My plans are based on the smaller models made by Nepro, of which there has been some coverage on this site such as in this thread here: https://homeroast...post_19342 and a few other threads.

The main patent, that of Jobst Zoellner 2002 is here: https://patentima...8303B1.pdf

The critical element is the plate itself, which is described in the patent (although there seem to be some trade secrets in the implementation!)

More materials on the Nepro roaster:

https://www.thefr...a068279701

https://web.archi...hneAni.gif

https://web.archi.../nepro.htm

An interesting feature of certain instantiations of this design - in particular the annular design - is a wave motion that spontaneously arises and roatates slowly around the annular roast chamber at about 1 rotation per minute. It has excellent mixing of the beans, with (as I understand) significantly less airflow than a conventional fluidised roaster. The roasting temperatures can be much lower because the heat transfer efficiency is very high. The roast atmosphere is "100% recirculated", which is possible because of the low roast temperatures, and according to Zoellner the atmosphere is oxygen depleted so that aromatic compounds are not burnt. Personally I am inclined to think the roasts could be much more aromatic than other fluid bed roasters because too much aromatic substance would be blown away. It remains to be proven whether the remaining aromatics are spoilt by the prolonged high temperatures, but I'm keeping my fingers crossed that it works.

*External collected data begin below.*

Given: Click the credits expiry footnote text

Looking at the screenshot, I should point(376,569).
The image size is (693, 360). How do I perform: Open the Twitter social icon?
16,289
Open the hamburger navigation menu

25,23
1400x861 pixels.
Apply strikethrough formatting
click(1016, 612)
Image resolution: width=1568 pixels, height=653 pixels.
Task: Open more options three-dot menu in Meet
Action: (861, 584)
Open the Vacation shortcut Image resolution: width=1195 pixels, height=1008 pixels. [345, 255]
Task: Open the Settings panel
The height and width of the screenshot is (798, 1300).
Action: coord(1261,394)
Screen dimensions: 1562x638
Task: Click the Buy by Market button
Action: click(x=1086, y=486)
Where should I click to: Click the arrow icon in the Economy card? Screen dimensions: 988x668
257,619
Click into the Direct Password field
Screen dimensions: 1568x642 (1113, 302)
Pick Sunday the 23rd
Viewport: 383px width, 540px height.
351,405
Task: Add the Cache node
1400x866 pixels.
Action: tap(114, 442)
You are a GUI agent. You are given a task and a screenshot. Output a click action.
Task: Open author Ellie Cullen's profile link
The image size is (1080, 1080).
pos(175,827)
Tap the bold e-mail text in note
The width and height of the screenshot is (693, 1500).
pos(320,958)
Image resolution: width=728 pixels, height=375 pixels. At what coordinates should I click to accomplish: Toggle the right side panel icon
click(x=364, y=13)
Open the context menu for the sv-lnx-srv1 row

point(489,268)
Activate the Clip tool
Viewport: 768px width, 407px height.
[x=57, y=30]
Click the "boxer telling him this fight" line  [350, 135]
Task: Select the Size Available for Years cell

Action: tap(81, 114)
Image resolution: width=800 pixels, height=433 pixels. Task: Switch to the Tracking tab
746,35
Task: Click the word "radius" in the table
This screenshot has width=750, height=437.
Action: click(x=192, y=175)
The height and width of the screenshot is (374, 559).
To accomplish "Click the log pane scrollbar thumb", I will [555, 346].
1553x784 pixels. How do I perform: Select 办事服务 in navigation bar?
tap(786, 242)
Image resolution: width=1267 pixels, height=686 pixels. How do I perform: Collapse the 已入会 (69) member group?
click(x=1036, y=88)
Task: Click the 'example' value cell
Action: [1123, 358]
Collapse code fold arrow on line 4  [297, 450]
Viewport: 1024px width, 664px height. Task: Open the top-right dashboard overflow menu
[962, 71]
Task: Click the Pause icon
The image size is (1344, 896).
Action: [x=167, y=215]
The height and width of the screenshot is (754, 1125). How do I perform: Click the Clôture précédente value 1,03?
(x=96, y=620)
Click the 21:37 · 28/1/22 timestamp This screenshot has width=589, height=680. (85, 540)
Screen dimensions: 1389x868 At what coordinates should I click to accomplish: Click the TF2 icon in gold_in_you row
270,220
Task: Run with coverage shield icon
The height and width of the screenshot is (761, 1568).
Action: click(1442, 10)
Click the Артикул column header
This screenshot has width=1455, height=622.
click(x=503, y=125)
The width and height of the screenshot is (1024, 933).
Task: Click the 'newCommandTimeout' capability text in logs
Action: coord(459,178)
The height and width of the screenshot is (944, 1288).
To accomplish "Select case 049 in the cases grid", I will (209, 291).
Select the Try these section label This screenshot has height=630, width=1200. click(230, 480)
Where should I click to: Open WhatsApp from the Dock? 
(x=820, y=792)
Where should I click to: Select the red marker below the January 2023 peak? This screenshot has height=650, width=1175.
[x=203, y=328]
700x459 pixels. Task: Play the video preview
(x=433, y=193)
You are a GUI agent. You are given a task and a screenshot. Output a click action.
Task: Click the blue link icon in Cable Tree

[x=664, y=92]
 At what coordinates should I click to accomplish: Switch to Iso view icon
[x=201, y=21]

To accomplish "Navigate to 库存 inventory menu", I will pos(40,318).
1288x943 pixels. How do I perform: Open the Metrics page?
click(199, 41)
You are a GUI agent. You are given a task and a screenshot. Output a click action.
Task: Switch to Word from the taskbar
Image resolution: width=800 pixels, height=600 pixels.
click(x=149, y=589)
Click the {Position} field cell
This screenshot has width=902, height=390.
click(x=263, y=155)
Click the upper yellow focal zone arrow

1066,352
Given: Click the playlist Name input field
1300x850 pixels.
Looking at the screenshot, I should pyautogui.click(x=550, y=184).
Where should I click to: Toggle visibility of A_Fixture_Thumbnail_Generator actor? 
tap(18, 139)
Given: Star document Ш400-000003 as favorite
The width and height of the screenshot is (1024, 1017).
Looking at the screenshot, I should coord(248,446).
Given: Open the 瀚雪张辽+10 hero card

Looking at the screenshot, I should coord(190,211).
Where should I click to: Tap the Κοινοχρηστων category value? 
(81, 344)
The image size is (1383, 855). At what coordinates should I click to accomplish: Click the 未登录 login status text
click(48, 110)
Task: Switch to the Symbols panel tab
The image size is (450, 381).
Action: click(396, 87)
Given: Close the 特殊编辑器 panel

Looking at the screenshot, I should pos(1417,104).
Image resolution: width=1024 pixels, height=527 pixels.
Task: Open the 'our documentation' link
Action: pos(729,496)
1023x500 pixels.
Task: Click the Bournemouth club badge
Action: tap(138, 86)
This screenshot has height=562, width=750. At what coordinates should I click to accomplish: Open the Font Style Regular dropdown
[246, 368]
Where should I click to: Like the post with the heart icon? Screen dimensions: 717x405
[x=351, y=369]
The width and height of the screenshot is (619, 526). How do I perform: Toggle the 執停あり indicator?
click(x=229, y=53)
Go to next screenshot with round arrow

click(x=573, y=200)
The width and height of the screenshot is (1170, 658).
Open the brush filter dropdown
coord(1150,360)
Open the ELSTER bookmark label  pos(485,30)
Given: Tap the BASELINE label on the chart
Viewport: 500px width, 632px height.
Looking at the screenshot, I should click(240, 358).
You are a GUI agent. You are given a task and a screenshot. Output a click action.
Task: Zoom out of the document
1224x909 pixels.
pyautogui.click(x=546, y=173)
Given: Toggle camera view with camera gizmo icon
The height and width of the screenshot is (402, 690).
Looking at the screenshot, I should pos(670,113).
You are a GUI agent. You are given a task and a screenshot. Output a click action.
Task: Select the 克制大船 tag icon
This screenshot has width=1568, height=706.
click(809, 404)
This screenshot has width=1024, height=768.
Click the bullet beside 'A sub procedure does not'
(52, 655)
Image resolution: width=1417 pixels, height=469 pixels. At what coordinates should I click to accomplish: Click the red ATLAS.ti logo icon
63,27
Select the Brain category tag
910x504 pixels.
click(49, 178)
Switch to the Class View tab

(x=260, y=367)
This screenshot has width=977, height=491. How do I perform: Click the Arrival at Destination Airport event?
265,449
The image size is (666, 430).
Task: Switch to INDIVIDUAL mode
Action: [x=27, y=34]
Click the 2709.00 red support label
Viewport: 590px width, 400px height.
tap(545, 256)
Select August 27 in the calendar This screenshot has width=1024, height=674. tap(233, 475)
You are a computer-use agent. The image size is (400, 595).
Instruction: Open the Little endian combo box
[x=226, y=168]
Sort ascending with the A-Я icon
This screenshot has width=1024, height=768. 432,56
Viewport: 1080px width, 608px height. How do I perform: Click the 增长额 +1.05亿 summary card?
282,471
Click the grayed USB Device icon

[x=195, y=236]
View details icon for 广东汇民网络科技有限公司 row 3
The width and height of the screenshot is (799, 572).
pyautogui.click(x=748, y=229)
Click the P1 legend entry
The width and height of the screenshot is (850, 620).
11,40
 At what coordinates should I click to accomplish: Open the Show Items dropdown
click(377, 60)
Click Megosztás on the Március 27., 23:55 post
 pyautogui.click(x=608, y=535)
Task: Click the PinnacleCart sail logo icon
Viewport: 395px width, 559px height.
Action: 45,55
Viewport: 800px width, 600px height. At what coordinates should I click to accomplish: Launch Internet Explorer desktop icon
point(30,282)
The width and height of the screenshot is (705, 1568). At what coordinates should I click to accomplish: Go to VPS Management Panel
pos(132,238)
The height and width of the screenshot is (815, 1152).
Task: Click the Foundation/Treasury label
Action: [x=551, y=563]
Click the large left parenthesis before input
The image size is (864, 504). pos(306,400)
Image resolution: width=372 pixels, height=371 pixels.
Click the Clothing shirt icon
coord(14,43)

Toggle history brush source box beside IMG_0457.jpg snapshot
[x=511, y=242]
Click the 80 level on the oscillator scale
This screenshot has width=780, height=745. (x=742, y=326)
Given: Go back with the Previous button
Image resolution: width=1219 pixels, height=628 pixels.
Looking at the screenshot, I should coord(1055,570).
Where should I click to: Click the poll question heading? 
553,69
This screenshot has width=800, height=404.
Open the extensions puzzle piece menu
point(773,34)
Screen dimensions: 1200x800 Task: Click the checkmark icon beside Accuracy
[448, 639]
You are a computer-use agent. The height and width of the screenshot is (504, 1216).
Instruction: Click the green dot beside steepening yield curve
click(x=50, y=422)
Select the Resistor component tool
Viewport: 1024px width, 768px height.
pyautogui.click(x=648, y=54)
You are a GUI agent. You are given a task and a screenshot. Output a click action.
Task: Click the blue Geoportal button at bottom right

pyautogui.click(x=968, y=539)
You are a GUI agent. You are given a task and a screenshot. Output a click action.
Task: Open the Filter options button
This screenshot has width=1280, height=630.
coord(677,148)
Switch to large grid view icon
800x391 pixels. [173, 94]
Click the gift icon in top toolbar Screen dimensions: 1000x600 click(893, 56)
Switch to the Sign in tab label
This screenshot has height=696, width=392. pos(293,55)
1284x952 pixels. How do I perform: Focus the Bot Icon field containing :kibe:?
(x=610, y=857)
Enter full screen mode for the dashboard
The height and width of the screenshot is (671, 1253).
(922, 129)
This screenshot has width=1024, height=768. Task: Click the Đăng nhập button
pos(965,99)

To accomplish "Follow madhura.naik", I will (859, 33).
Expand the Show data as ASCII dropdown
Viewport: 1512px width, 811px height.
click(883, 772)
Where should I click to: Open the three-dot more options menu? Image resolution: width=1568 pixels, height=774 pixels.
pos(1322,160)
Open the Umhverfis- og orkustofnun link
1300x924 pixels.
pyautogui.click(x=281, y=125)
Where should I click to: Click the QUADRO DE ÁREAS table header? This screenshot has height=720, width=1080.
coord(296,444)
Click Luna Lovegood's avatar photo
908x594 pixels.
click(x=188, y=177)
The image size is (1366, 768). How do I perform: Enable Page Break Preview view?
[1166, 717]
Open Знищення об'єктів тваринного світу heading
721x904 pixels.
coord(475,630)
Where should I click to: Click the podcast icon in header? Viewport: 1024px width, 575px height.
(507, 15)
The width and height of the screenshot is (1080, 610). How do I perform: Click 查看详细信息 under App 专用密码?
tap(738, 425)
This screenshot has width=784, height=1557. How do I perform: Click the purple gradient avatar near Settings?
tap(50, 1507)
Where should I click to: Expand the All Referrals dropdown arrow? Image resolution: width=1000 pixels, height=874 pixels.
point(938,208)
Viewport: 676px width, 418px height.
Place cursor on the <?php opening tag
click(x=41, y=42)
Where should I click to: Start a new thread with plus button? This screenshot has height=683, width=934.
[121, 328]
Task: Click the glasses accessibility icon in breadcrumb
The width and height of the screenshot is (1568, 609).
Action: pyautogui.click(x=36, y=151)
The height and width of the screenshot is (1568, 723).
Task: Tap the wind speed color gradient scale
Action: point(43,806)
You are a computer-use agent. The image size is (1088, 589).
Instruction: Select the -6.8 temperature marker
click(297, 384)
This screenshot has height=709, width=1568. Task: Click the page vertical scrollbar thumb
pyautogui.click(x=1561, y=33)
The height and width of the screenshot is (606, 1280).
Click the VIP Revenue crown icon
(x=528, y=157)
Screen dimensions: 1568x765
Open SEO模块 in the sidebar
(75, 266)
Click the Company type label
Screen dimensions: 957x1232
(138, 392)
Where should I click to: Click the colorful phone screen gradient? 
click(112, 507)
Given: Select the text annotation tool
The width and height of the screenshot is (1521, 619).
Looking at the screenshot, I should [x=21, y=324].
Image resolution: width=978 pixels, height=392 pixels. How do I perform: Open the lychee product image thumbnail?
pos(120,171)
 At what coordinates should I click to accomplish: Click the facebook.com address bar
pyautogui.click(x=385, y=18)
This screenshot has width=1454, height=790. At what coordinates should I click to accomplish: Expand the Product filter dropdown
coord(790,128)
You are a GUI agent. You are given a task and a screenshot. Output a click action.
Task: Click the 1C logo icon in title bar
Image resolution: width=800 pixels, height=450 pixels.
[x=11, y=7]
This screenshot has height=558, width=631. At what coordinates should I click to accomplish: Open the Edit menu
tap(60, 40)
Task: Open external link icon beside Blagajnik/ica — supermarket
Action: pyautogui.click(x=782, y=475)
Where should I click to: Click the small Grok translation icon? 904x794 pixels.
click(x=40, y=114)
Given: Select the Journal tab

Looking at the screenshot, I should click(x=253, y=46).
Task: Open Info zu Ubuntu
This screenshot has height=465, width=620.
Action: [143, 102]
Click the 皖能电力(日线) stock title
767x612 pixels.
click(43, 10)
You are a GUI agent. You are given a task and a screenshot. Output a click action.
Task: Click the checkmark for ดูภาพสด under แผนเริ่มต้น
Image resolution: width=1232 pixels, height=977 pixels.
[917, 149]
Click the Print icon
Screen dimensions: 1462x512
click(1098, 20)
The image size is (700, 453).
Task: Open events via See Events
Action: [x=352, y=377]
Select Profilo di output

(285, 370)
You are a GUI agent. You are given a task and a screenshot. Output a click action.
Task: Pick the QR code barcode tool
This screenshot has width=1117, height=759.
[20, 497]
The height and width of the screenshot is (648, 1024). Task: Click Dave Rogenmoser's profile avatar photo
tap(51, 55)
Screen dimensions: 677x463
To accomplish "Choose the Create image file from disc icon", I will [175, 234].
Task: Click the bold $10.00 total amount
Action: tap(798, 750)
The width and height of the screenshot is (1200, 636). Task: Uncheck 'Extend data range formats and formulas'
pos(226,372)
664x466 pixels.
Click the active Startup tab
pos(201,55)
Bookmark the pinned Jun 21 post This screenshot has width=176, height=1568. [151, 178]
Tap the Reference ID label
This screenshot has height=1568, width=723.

So, to my plans: 1kg roaster, with 100% recirculation. Annular borosilicate roasting chamber: maybe something like 25cm diameter for the outer cylinder, and 6cm diameter for the inner cylinder. The hot air will pass down through the central cylinder after passing up through the beans, and go back to the fan intake (via a chaff separator). After passing through the fan it goes back up a tube with the heating elements (4 to 5 kW?), then back through the fluidizing plate and into the beans.

When the roast is complete, I extinguish the heater coil and switch the air flow to fresh room temperature air (hope the cool air won't make the roast cylinder crack!). When the beans are cool, dial up the fan to maximum and pneumatic transport the beans out into an external container.

Besides getting the right design for the fluidizing plate, one of the most difficult aspects is going to be the fan, which will be at 200 degrees centigrade or probably more (depending how much the air cools before recirculation). Also as the air gets hotter the pressure of the fan is reduced, so that means extra fan power is required. The fan will be powered by a 220V 3-phase motor and a VFD to control the speed digitally, with the motor driving the fan via a drive belt.

I am currently looking for a test fan, motor and VFD, and will then build a mock-up out of perspex to experiment with the fluid bed design. All that will be just cold obviously.
Edited by Bhante on 09/24/2023 4:26 AM
 
allenb
Wow, very exciting to see this happening! I look forward to progress updates. On the fan issue, most high pressure fans equipped with a heat slinger should do fine at those temperatures.

I noticed the Nepro site has been taken down. You can still get text and some images using the wayback machine but many images are gone now.

https://web.archi.../nepro.htm
1/2 lb and 1 lb drum, Siemens Sirocco fluidbed, presspot, chemex, cajun biggin brewer from the backwoods of Louisiana
 
Bhante

Quote

I noticed the Nepro site has been taken down.


Yes, it seemed to have been removed literally within one or two days of one of my posts about it back in July!!! Someone was obviously watching. The patent has expired now, but someone is maybe using it commercially.

Quote

You can still get text and some images using the wayback machine but many images are gone now.https://web.archi.../nepro.htm


I managed to save virtually everything, but you have to fiddle with dates quite a bit to get some of the components, especially for the shop roaster model.
 
renatoa

Quote

Bhante wrote:
...
The main patent, that of Jobst Zoellner 1975 ...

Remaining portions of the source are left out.